## SELECTED PASSAGE
════════════════════

# Barry Roubaix



## ohiorick (May 29, 2010)

Anyone doing this race on gravel roads in Mi. this year? I did the 24 mile race last year, thinking of doing the 36 mile one this year.


----------



## adam_mac84 (Sep 22, 2010)

what input are you looking for? Your race will be 12 miles longer, i can tell you that


----------



## ohiorick (May 29, 2010)

adam_mac84 said:


> what input are you looking for? Your race will be 12 miles longer, i can tell you that


I edited my post. I thought I might get some discussion on the new route, training tips, tire selection , tire pressure, just general discussion on this event. Thanks for your input, you are showing off your math skills.


----------



## locustfist (Feb 21, 2009)

Barry Roubaix?

That's a big name for such a short race


----------



## adam_mac84 (Sep 22, 2010)

well. What tires/pressure did you run last year? Did it work? There will definitely be more fodder this year with the new start location, allowing way more riders.


----------



## wetpaint (Oct 12, 2008)

I'm doing the 60mi route, will be using my 29er with file tread tires. There's alot of good info on the mmba forums


----------



## jspharmd (May 24, 2006)

wetpaint said:


> I'm doing the 60mi route, will be using my 29er with file tread tires. There's alot of good info on the mmba forums



Will a 29er be competitive in a road race? I know, it is a "Paris-Roubaix" style, but a mountain bike for a road bike race?

Rouge Roubaix is a tough race with crappy roads and difficult gravel sections, but people ride road bikes.


----------



## kbiker3111 (Nov 7, 2006)

jspharmd said:


> Will a 29er be competitive in a road race? I know, it is a "Paris-Roubaix" style, but a mountain bike for a road bike race?
> 
> Rouge Roubaix is a tough race with crappy roads and difficult gravel sections, but people ride road bikes.

════════════════════

## PROVIDED MATERIAL
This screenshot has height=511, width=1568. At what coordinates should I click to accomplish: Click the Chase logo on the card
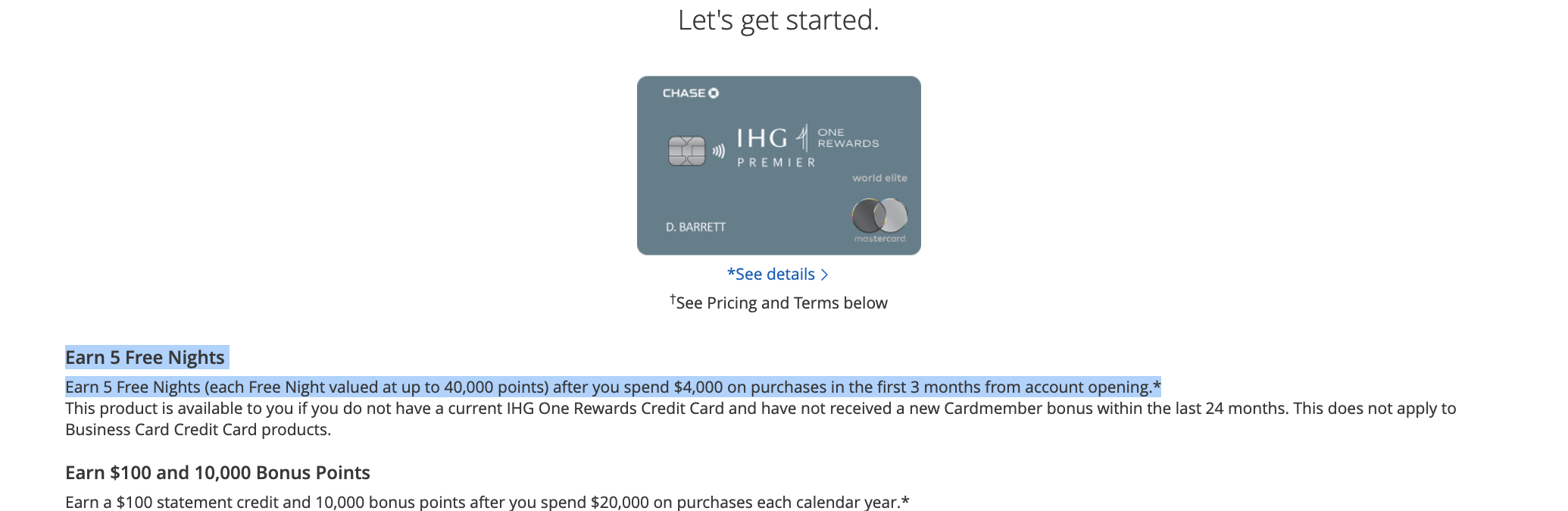pyautogui.click(x=690, y=93)

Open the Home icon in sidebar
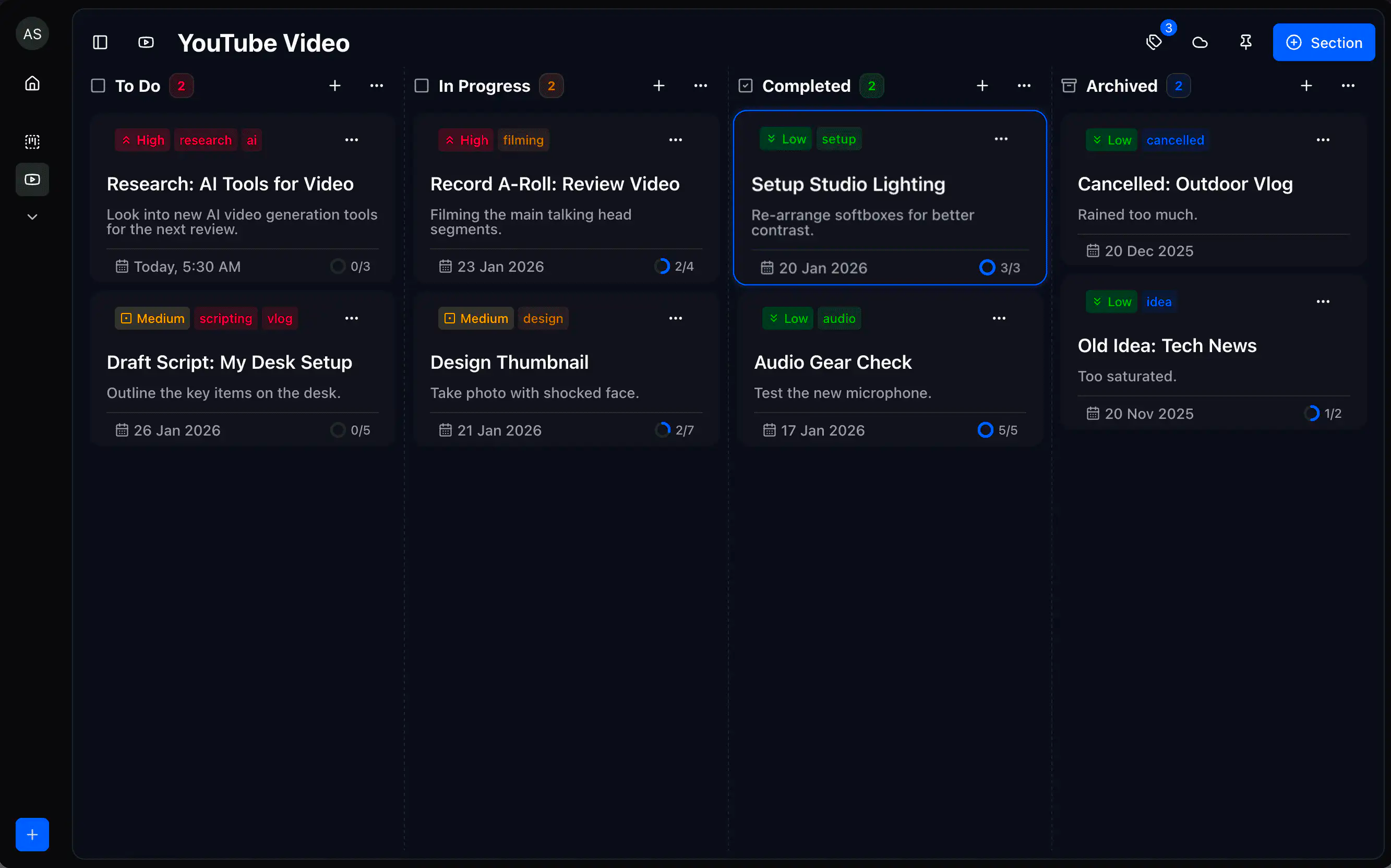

════════════════════

## PROMPT
Continue the Barry Roubaix forum thread from where it stops.

## TASK OUTPUT
They ride mountain bikes too.


----------



## wetpaint (Oct 12, 2008)

jspharmd said:


> Will a 29er be competitive in a road race? I know, it is a "Paris-Roubaix" style, but a mountain bike for a road bike race?


It's more a MTB/Cross race & based on what I've read, I wouldn't use a road bike. My teammates that I can hang with averaged 20mph last year on MTBs. The only concern I have it running out of gears on the top end with a 38/11


----------



## Doc_D (Mar 16, 2006)

I'm doing it as well as many of my club members. This will be my first year. It should be interesting with 3,000 racers!

I'll ride my cross bike if the conditions are good. If there is snow or super muddy roads I may opt to ride my mountain bike.


----------



## jspharmd (May 24, 2006)

kbiker3111 said:


> They ride mountain bikes too.


I know that, but my question was about competitiveness. Maybe someone has won Rouge Roubaix on a mountain bike, I'm not sure. I just know the competitive racers from Memphis don't race Rouge Roubaix on a mountain bike.


----------



## nOOky (Mar 20, 2009)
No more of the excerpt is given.